Selon l’article 331 du même code, Un tiers peut être mis en cause aux fins de condamnation par toute partie qui est en droit d’agir contre lui à titre principal.
Il peut également être mis en cause par la partie qui y a intérêt afin de lui rendre commun le jugement.
En l’espèce, dans sa note adressée aux parties, Monsieur [J] [S], expert près la Cour d’appel de Versailles, maître d’œuvre en bâtiment, indique en page 6, au titre des différents désordres constatés :
« 1. Moisissures et humidité en pignon nord de la chambre sur cour.
L’humidité en pied de mur pignon est due conjointement :
o A l’arrivée des eaux de ruissellement
— Depuis le jardin de la SNCF
— Depuis la cour sur rue »
o A une probable absence d’isolation en plancher haut de l’ancienne cave. »
De même en page 7, au titre du chiffrage des travaux, il relève « Les travaux de réparation devront faire l’objet de devis : a) Modelage du terrain SNCF pour éloigner les eaux de ruissellement du mur pignon… »
En conséquence, il convient de faire droit à la demande de la famille [G] tendant à ce que les opérations d’expertise confiées à Monsieur [J] [S], par jugement avant-dire droit du Juge des contentieux de la protection de Chartres du 14 septembre 2021 soient déclarées communes et opposables à la S.A. SNCF RESEAU, propriétaire du fond attenant à la parcelle de la maison de la famille [G], cet appel en cause ayant été jugé nécessaire par l’expert tant au titre du constat des désordres qu’à celui des travaux de réparation.
Les parties sont déboutées de leurs demandes plus amples ou contraires.
La famille [G] supportera les dépens de la présente instance de référé, s’agissant d’une demande d’expertise in futurum, ne permettant pas de déterminer une obligation non sérieusement contestable à l’égard de l’une des parties, que la mesure d’expertise a justement pour objectif de déterminer.

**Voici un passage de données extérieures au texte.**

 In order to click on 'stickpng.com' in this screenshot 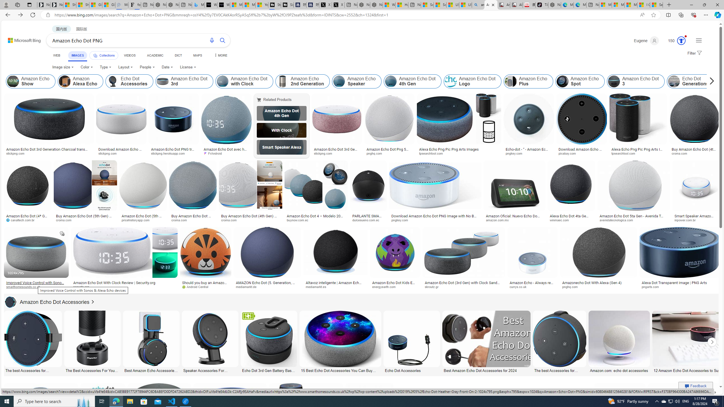, I will do `click(337, 154)`.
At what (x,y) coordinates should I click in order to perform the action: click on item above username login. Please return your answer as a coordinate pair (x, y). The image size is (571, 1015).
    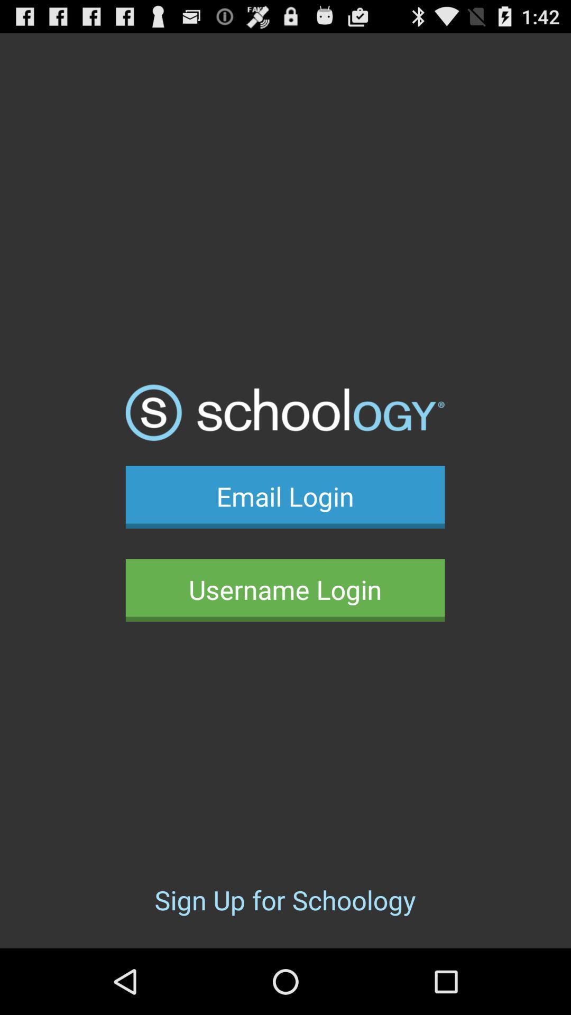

La S.A. SNCF RESEAU sera quant à elle déboutée de sa demande présentée sur le fondement de l’article 700 du Code de procédure civile.
PAR CES MOTIFS
Nous, Juge des référés, statuant par ordonnance contradictoire et en premier ressort rendue par mise à disposition au greffe,
ORDONNONS que les opérations d’expertise confiées à Monsieur [J] [S], par jugement avant-dire droit du Juge des contentieux de la protection de Chartres du 14 septembre 2021 soient communes et opposables à la S.A. SNCF RESEAU, en sa qualité de propriétaire du fond attenant à la parcelle de la maison de la famille [G] ;
ORDONNONS que les opérations d’expertise se poursuivent contradictoirement à son égard ;
DEBOUTONS les parties de leurs demandes plus amples ou contraires ;
REJETTONS la demande de la S.A. SNCF RESEAU formée au titre de l’article 700 du Code de Procédure civile ;
CONDAMNONS Monsieur [N] [G], Madame [R] [M] épouse [G] et Madame [V] [G] aux dépens de la présente instance de référé.
Ainsi ordonnée et prononcée le 04 Mars 2025.